BEGIN

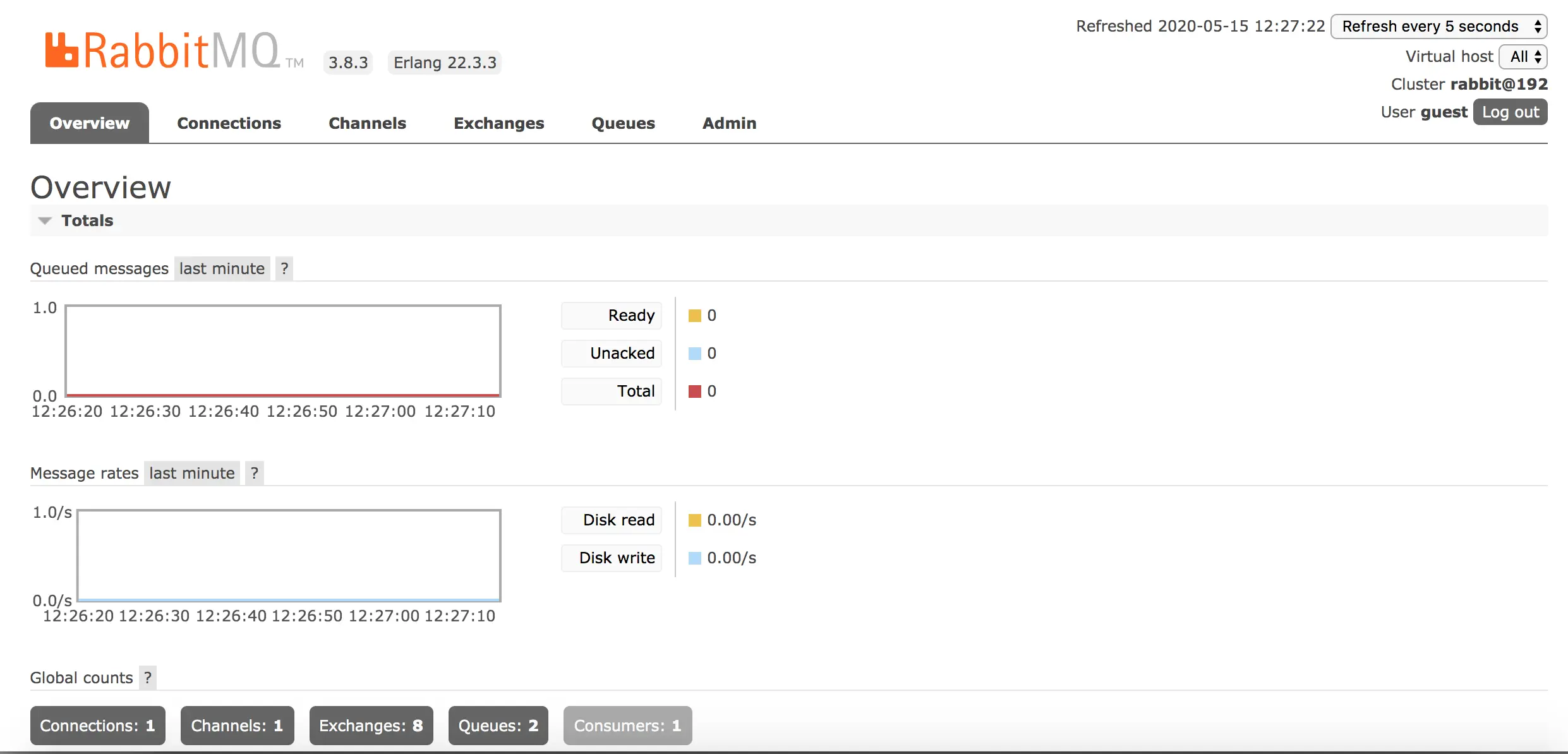Screen dimensions: 1568x754
Task: Click the Queued messages chart area
Action: click(283, 350)
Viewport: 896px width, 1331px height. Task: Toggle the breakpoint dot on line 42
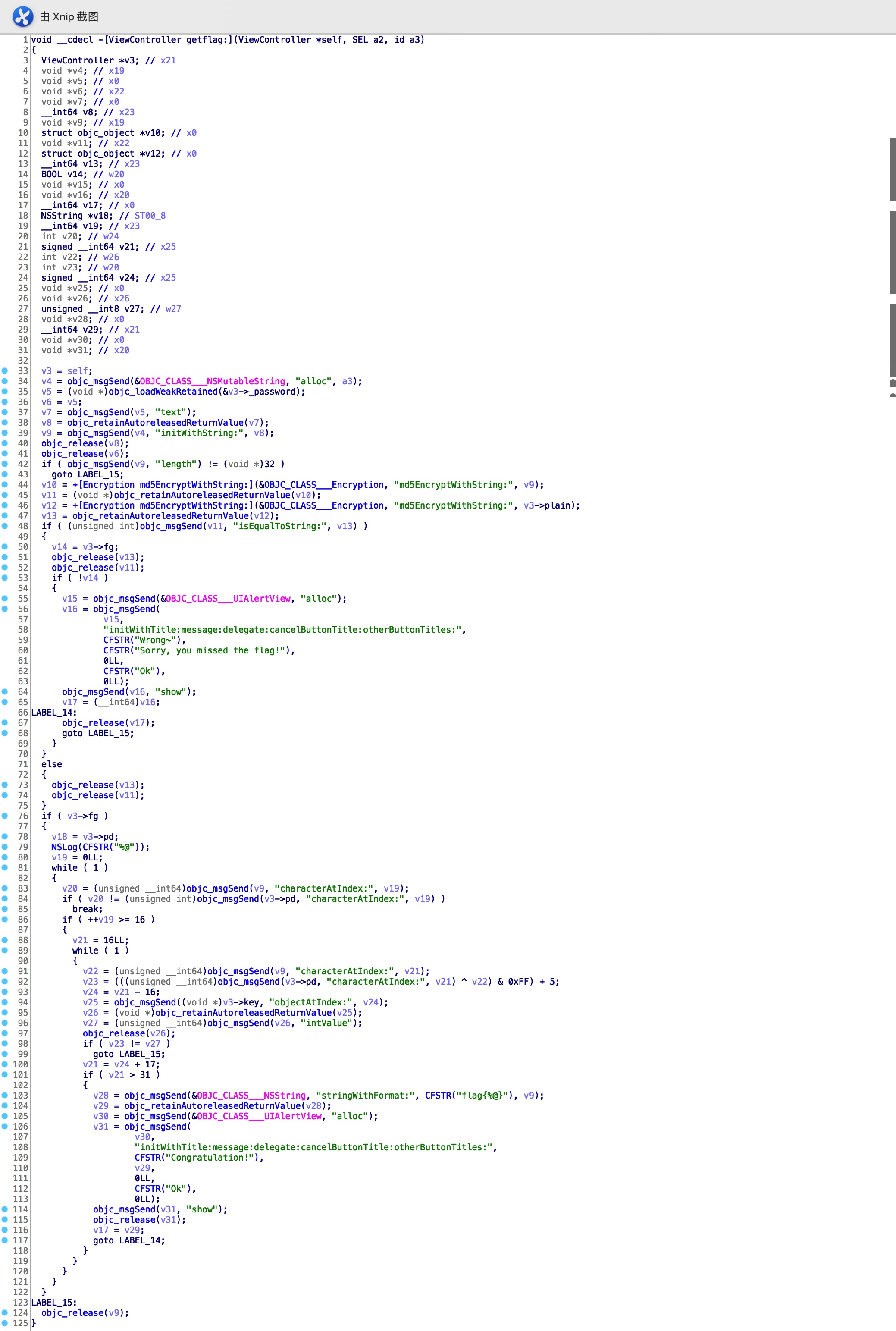(x=5, y=464)
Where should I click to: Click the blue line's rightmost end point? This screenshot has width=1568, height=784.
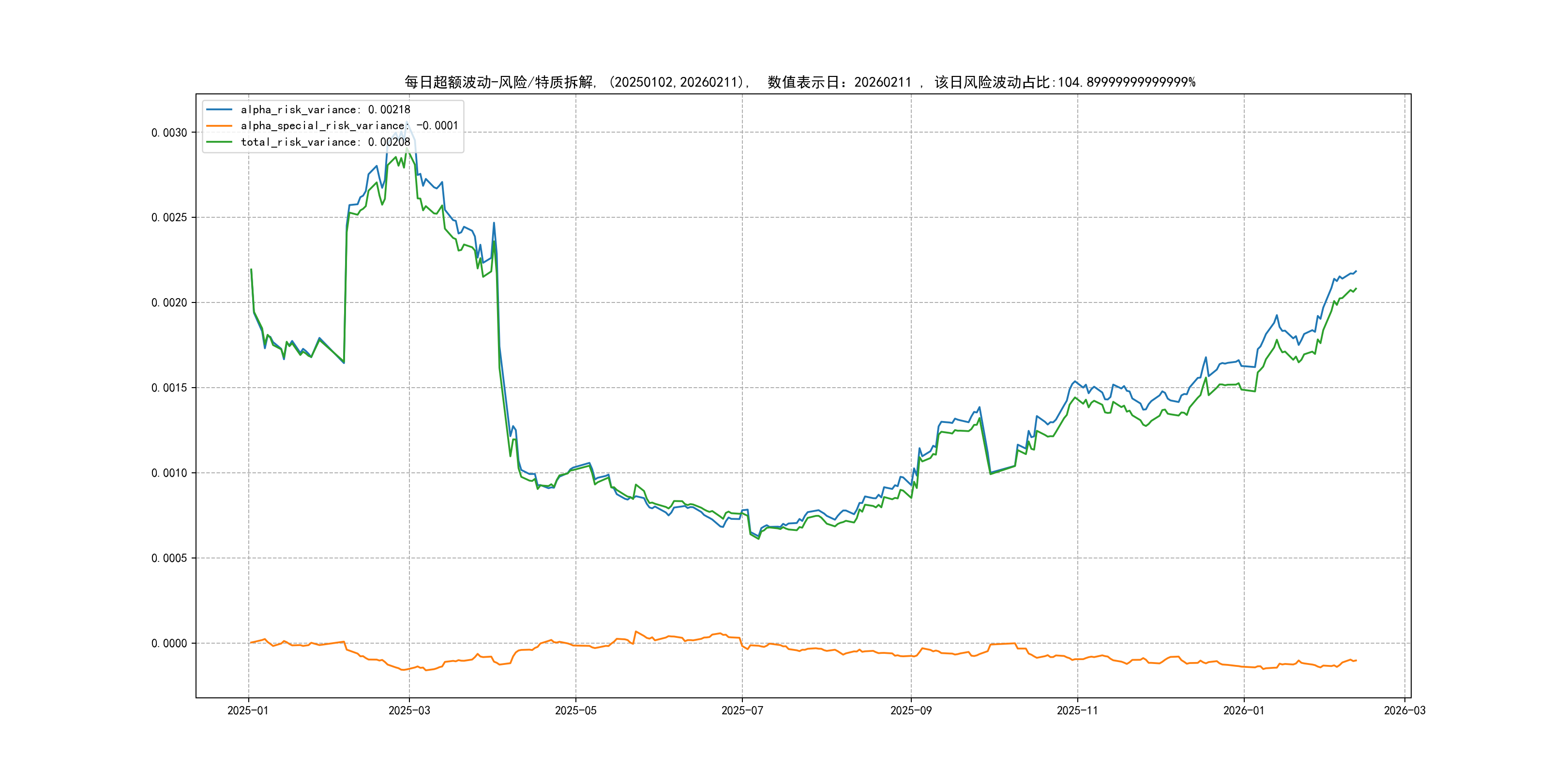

END

> What needs to be done
Please retype the lines from the one that contains "Viewport: 896px width, 1331px" through the final line of the data, both included, without any pictures.

> Solution to this task
Viewport: 896px width, 1331px height. Task: Toggle the breakpoint dot on line 42
(x=5, y=464)
Where should I click to: Click the blue line's rightmost end point? This screenshot has width=1568, height=784.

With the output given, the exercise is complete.